How to restore state in an event based, message driven microservice architecture on failure scenario
Asked Answered
C

3

21

In the context of a microservice architecture, a message driven, asynchronous, event based design seems to be gaining popularity (see here and here for some examples, as well as the Reactive Manifesto - Message Driven trait) as opposed to a synchronous (possibly REST based) mechanism.

Taking that context and imagining an overly simplified ordering system, as depicted below:

ordering system

and the following message flow:

  • Order is placed from some source (web/mobile etc.)
  • Order service accepts order and publishes a CreateOrderEvent
  • The InventoryService reacts on the CreateOrderEvent, does some inventory stuff and publishes a InventoryUpdatedEvent when it's done
  • The Invoice service then reacts to the InventoryUpdatedEvent, sends an invoice and publishes a EmailInvoiceEvent

All services are up and we happily process orders... Everyone is happy. Then, the Inventory service goes down for some reason 😬

Assuming that the events on the event bus are flowing in a "non blocking" manor. I.e. the messages are being published to a central topic and do not pile up on a queue if no service is reading from it (what I'm trying to convey is an event bus where, if the event is published on the bus, it would flow "straight through" and not queue up - ignore what messaging platform/technology is used at this point). That would mean that if the Inventory service were down for 5 minutes, the CreateOrderEvent's passing through the event bus during that time are now "gone" or not seen by the Inventory service because in our overly simplified system, no other system is interested in those events.

My question then is: How does the Inventory service (and the system as a whole) restore state in a way that no orders are missed/not processed?

Counterfoil answered 10/6, 2016 at 13:6 Comment(0)
S
12

Good question! So there are basically three forces at play here:

  1. if a service goes down, any of the events it may have missed need to be replayed to keep it consistent
  2. the events, as they happen in "time", have a "this happened before that" ordering to them
  3. there may be (but doesn't have to be) another party interested in overseeing a cloud of events to make sure a certain state is achieved.

For both #1 and #2 you want some sort of persistent log of events. A traditional message queue/topic may provide this though you have to consider the cases when messages may be processed out of order wrt to transactions/exception/fault behaviors. A more simple log like Apache Bookkeeper, Apache Kafka, AWS Kinesis etc can store/persist these types of events in sequence and leave it to the consumers to process in order/filter out duplicates/partition streams etc.

[DIRECTIONS]
A - In the microservice thread, which event does the Invoice service react to?
B - Reproduce the passage of the microservice thread starting at "How to restore" and ending at "REST based) mechanism.".
C - Extend the thread on restoring microservice state after a failure, picking up right after its final sentence.

[EXTRACTED MATERIAL]
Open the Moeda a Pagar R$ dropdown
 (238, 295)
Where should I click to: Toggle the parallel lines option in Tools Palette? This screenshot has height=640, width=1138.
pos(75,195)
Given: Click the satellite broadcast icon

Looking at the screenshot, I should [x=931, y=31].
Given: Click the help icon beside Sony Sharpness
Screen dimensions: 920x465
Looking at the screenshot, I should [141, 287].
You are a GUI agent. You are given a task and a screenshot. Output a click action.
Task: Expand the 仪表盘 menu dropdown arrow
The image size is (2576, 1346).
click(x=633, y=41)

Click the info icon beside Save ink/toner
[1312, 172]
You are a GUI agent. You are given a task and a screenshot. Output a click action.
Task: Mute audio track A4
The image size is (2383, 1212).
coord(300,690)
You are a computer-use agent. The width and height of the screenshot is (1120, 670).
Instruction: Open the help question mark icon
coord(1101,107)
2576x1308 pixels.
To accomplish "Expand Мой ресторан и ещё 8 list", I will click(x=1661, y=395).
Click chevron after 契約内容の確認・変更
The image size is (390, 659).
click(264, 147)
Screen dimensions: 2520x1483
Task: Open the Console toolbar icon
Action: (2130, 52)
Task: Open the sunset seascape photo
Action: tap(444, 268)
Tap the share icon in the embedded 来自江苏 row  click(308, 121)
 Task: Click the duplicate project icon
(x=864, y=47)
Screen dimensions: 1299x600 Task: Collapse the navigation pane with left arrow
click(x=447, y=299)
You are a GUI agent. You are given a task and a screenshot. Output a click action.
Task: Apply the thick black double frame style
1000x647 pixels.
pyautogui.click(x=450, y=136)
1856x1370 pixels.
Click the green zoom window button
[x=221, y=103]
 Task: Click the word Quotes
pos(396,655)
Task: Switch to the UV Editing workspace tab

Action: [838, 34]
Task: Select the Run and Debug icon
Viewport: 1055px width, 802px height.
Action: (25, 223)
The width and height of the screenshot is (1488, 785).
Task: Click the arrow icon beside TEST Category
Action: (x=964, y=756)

[RESPONSES FOR EACH TASK]
A - The InventoryUpdatedEvent.

B -
How to restore state in an event based, message driven microservice architecture on failure scenario
Asked Answered
C

3

21

In the context of a microservice architecture, a message driven, asynchronous, event based design seems to be gaining popularity (see here and here for some examples, as well as the Reactive Manifesto - Message Driven trait) as opposed to a synchronous (possibly REST based) mechanism.

C -
number 3 to me is a state machine. however you implement the state machine is really up to you. Basically this state machine keeps track of what events have happened and transitions to allowed states (and potentially participates in emitting events/commands) based on the events in the other systems.

For example, a real-world use case might look like an "escrow" when you're trying to close on a house. The escrow company not just handles the financial transaction, but usually they work with the real-estate agent to coordinate getting papers in order, papers signed, money transferred, etc. After each event, the escrow changes state from "waiting for buyer signature" to "waiting for seller signature" to "waiting for funds" to "closed success" ... they even have deadlines for these events to happen, etc and can transition to another state if money doesn't get transferred like "transaction closed, not finished" or something.

This state machine in your example would listen on the pub/sub channels and captures this state, runs timers, emits other events to further the systems involved, etc. It doesn't necessarily "orchestrate" them per se, but it does track the progress and enforce timeouts and compensations where needed. This could be implemented as a stream processor, as a process engine, or (imho best place to start) just a simple "escrow" service.

There's actually more to keep track of like what happens if a "escrow" service goes down/fails, how does it handle duplicates, how does it handle unexpected events given it state, how does it contribute to duplicate events, etc... but hopefully enough to get started.

Sulfathiazole answered 10/6, 2016 at 20:5 Comment(1)
Thanks for the prompt response. Option 1 and 2 in the context of Kafka is quite interesting. Given that all services are idempotent, then, using my example, once the Inventory service came back up it could just start reading from the last known offset and "catch up". Option 3 seems to hint at the Saga pattern in CQRS, is that a fair assumption?Counterfoil
A
2

I am going to give an architects answer rather than drill down into details. I hope you don't mind.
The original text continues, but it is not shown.